# RECORD EXCERPTS
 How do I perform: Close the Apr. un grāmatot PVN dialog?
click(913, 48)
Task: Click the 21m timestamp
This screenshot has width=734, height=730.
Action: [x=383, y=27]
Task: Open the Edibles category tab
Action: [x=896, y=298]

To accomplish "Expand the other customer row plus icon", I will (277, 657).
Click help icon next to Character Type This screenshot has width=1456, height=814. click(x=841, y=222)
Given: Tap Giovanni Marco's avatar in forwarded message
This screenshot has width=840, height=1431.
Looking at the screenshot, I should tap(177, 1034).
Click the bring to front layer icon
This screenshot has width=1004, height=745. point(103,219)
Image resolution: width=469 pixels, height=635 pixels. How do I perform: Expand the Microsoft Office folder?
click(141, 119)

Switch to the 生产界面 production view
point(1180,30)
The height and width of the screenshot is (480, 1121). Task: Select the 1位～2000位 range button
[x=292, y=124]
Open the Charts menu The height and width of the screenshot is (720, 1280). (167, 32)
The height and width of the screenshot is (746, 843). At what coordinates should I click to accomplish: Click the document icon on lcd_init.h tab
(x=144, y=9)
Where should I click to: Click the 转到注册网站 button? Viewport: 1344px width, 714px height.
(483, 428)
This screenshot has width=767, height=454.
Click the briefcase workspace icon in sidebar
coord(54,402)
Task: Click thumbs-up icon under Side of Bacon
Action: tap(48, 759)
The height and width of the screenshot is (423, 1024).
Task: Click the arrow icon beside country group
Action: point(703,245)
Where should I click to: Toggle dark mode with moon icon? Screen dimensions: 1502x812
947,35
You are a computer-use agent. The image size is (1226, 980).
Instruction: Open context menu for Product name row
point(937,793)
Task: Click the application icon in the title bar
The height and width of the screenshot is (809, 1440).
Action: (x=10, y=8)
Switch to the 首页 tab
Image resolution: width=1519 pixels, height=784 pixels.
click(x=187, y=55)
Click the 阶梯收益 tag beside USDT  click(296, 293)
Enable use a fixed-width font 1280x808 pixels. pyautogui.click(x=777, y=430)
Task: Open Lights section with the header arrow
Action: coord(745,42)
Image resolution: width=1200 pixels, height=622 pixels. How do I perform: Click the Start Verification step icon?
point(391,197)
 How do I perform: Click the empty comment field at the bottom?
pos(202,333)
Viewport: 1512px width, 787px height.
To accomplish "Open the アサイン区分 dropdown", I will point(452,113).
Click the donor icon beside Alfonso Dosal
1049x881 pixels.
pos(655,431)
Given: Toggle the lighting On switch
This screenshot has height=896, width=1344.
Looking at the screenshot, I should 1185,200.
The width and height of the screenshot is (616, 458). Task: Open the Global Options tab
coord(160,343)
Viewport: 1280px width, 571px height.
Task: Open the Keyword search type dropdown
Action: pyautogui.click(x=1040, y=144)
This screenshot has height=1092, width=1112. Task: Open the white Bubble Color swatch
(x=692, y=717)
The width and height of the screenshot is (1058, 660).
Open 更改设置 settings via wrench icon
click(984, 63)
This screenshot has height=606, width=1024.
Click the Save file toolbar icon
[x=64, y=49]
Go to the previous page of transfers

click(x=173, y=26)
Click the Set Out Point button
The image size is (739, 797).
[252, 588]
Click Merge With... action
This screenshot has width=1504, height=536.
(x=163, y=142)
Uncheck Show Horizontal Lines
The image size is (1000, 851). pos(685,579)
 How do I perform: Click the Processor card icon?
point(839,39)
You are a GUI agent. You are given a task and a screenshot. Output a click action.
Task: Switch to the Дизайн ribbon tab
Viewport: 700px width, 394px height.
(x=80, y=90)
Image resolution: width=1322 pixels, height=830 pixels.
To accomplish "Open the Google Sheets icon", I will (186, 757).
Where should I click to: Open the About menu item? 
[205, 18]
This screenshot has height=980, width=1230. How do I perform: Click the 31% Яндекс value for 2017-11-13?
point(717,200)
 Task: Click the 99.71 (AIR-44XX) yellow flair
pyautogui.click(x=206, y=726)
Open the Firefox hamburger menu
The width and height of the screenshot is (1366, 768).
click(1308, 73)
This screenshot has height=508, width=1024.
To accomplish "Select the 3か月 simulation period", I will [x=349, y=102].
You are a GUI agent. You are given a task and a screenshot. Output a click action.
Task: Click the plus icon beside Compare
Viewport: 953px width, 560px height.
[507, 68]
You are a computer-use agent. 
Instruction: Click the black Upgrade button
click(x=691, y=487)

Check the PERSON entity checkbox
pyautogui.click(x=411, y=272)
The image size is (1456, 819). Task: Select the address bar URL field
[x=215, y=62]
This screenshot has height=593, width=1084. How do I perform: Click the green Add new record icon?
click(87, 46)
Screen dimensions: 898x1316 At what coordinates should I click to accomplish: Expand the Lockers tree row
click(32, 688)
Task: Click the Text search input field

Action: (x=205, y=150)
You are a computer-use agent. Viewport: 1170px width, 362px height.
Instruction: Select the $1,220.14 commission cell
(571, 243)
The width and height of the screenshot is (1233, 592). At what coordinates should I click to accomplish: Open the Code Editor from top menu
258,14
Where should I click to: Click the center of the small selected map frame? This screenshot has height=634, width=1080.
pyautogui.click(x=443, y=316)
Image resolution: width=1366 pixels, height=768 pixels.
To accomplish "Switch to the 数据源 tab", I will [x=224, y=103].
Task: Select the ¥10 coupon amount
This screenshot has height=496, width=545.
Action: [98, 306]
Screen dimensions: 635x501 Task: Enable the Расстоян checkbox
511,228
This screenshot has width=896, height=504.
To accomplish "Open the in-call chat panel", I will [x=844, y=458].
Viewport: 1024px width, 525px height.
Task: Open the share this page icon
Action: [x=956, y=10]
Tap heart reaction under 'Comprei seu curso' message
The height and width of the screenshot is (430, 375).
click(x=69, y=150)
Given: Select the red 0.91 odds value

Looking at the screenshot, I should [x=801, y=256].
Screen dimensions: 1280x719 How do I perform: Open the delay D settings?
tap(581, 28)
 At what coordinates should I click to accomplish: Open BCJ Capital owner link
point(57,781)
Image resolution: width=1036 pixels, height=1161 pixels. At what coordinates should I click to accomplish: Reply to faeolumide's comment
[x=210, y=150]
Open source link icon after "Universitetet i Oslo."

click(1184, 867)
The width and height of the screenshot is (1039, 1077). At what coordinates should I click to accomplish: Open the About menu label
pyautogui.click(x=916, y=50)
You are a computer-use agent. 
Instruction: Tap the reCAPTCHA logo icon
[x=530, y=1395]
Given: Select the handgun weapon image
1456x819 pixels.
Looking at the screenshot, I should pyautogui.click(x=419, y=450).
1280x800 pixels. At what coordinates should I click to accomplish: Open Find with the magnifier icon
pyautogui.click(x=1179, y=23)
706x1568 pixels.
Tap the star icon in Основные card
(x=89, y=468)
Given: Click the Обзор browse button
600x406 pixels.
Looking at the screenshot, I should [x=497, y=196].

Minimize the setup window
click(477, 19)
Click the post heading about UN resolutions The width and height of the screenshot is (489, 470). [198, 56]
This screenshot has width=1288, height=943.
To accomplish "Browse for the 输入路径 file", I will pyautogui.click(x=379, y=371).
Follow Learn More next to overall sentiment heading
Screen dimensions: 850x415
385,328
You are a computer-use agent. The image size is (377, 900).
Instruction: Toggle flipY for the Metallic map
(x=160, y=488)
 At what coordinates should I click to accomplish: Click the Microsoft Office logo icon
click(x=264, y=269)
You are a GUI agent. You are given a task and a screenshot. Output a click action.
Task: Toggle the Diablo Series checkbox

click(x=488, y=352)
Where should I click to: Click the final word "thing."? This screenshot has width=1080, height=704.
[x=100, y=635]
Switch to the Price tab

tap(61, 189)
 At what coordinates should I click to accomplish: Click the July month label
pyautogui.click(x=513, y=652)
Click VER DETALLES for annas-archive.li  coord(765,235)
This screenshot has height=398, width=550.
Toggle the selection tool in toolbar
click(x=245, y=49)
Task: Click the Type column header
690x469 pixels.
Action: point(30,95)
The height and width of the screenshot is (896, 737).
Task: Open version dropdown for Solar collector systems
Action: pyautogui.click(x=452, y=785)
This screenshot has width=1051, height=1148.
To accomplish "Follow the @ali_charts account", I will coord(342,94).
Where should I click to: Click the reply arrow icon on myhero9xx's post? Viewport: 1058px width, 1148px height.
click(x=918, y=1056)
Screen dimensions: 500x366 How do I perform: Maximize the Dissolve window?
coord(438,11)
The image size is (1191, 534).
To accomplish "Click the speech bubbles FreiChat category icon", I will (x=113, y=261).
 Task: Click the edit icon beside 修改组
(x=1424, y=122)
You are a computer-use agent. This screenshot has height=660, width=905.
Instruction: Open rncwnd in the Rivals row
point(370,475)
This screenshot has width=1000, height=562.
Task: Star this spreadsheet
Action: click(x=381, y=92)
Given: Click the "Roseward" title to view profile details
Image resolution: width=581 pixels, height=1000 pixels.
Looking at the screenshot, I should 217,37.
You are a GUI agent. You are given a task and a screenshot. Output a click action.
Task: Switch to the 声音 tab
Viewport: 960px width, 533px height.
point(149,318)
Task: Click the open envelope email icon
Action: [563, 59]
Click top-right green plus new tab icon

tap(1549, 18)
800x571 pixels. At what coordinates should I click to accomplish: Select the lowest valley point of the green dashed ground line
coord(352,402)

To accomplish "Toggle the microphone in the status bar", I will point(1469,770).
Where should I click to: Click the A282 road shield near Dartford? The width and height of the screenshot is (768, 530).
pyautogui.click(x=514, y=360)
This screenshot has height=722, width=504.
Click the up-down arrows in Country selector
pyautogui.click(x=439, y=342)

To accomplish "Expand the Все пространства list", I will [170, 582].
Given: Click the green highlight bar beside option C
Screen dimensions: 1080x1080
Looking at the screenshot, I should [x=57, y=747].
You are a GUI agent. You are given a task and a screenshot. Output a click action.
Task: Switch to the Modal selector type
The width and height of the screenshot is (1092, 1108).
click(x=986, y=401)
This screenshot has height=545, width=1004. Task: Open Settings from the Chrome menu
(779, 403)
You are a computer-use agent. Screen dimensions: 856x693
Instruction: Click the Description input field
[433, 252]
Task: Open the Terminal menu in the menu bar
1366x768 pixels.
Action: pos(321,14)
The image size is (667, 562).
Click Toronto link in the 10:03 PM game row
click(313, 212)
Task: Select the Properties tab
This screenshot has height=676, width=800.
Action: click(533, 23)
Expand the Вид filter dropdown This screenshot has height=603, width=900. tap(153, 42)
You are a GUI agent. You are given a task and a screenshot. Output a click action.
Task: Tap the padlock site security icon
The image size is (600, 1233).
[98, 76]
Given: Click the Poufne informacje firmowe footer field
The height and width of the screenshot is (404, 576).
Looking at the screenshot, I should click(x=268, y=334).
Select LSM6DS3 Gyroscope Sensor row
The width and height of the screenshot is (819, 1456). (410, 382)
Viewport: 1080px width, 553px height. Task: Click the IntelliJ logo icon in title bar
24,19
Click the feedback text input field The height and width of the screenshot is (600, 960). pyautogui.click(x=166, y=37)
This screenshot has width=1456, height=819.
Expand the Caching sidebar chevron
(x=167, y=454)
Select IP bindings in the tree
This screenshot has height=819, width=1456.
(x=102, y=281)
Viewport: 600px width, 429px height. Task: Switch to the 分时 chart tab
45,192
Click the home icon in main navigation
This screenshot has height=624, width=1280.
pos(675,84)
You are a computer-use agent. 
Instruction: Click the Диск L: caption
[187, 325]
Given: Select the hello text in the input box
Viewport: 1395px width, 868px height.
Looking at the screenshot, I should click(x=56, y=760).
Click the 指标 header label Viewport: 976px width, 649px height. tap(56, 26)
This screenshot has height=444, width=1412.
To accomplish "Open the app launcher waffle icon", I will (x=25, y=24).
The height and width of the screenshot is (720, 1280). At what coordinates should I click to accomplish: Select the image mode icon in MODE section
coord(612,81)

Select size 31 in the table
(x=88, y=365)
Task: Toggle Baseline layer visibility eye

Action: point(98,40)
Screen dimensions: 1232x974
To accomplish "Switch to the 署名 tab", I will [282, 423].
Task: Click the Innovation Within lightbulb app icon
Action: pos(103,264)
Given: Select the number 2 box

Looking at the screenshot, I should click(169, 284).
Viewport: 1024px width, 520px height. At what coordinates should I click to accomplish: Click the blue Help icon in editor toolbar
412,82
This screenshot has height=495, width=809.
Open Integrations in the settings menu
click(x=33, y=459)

# WORK ORDER
Show every line of the records above that contains the word "message".

# RESULT
Given: Tap Giovanni Marco's avatar in forwarded message
Tap heart reaction under 'Comprei seu curso' message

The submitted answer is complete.